As a quick demonstration of what these papers look like, I’ve downloaded some Census 2000 data from IPUMS USA. For each state, I calculated the percent of workers that are foreign born and the average wage for native workers. Here’s the plot:
I’ve drawn the regression line. Surprisingly, the line has an upward slope, suggesting a positive correlation. The slope of the line is about 1.5.
One thing that’s wrong with this plot, besides the fact that I haven’t controlled for a bunch of obvious things, is that this simple correlation conflates the impact of immigration on native wages with the shared economic incentives of natives and immigrants to move to states that have positive wage growth. Both immigrants and natives will want to move to states that have good wage prospects; they select themselves, to use the jargon. We really only care about the first thing, the impact of immigrants on natives, and so we’d like to wash this correlation to get the stain of “selection” out.
A neat regularity among immigrants is that they tend to move to regions where previous immigrants had already called home. We’ll leave it to sociologists to tell us why this might be the case and for the moment just exploit this fact for our statistical purposes. We can predict the percentage of immigrants in a state in the year 2000 by looking at the percentage of immigrants in that state several years before. Here’s a plot:
The red line is the regression line and the black line is the 45 degree line. As you can see, the percentage of immigrants has uniformly increased in those 40 years, but the red line is positively sloped and the dots cluster pretty well around the regression line. The immigrate ratios in 2000 are predicted pretty well by their ratios in 1960(!).

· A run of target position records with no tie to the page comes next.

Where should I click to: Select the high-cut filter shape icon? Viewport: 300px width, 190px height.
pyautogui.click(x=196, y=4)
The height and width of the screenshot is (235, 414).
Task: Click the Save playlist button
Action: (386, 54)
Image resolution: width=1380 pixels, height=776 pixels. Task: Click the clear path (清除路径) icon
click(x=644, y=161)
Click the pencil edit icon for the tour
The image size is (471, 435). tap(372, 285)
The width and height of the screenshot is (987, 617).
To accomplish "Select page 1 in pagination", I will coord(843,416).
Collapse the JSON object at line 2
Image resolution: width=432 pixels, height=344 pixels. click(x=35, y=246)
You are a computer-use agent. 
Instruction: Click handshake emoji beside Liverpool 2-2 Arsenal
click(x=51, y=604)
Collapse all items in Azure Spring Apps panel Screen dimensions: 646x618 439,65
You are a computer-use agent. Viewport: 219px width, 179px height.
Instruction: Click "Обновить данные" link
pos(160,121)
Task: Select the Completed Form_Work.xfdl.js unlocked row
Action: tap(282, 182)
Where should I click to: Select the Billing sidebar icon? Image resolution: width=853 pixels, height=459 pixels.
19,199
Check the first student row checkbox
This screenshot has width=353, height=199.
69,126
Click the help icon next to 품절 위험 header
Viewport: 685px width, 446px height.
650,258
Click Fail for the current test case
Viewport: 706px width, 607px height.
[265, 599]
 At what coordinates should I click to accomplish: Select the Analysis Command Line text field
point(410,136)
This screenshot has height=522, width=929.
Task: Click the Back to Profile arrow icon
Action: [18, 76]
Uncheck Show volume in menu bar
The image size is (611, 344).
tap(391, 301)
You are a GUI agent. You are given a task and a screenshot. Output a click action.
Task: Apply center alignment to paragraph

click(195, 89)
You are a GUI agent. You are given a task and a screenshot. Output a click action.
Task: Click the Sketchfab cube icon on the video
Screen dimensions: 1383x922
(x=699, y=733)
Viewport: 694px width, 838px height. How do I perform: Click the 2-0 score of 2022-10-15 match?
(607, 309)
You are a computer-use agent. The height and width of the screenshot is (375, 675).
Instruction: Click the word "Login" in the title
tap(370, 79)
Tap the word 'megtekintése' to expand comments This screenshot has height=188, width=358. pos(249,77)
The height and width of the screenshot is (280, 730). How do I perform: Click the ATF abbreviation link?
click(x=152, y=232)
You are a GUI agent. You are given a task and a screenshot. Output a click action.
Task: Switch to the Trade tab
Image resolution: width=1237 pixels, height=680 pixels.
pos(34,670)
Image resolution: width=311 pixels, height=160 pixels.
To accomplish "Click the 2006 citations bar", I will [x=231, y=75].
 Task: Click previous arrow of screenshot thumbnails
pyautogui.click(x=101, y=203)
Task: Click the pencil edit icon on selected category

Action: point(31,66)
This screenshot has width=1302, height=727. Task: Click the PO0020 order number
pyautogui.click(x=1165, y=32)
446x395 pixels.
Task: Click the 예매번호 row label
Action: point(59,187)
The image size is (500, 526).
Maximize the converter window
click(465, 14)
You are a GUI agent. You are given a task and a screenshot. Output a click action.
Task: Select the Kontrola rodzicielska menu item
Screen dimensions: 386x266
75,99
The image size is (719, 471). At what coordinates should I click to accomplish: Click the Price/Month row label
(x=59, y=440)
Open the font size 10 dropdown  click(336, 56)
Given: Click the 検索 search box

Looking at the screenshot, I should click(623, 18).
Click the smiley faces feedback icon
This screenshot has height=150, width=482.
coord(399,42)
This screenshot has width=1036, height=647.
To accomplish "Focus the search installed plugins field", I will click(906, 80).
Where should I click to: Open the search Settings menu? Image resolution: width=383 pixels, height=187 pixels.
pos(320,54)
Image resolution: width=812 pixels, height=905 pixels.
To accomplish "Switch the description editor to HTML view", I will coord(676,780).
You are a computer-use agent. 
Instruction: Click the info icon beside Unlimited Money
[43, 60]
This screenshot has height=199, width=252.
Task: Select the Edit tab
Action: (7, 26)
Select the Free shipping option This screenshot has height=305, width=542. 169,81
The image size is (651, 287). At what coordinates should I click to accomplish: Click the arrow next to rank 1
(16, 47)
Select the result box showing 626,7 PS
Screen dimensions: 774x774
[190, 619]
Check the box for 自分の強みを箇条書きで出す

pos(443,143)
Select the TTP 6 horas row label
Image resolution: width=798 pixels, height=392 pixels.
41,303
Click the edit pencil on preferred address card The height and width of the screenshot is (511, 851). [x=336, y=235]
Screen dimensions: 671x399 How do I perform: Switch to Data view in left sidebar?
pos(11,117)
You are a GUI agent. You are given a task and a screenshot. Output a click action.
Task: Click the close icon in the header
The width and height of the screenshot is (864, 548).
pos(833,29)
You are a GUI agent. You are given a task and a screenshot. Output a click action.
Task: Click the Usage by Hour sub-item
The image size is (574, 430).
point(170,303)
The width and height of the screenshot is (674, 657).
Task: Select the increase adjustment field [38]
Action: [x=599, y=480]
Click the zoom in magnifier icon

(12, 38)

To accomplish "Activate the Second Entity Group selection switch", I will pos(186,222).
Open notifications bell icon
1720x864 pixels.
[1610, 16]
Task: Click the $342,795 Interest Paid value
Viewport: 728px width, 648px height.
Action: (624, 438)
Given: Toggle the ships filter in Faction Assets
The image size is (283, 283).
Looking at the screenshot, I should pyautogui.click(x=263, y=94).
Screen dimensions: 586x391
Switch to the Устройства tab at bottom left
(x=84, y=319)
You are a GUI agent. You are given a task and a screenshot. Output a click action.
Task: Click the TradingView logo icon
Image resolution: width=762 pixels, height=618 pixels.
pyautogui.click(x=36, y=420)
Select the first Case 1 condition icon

So what? Well, suppose the percentage of immigrants in a state does not have an impact on the relative wage prospects in that state 40 years later. The prediction of the year 2000 immigration ratios using the red line, then, should be unrelated to the wage prospects for immigrants (and natives) in that year. This prediction is just the detergent we needed to get rid of the stain of selection. Basically, we’re taking the variation of immigrant ratios due to selection out and only looking at the variation due to immigrant clustering. Here’s a plot of native wages versus predicted year 2000 immigrant ratios:
The slope on the regression line is 1.8. That this slope is close to the slope of the one where I didn’t correct for selection suggests that selection isn’t that big of a deal.
While its size is a bit big and so makes me think I did something wrong, the sign of the slope I’ve estimated isn’t surprising. Longhi, Nijkamp and Poot found that almost as many estimates of the effect of immigration on native wages are positive as negative. Here’s their figure 1 which shows the distribution of estimates across analyses:
The estimates seem to cluster around zero. My estimates are 1.5 standard deviations away from the mean; not too bad for a quick and dirty analysis!
So even the non-experimental evidence suggests immigrants have little impact on native wages.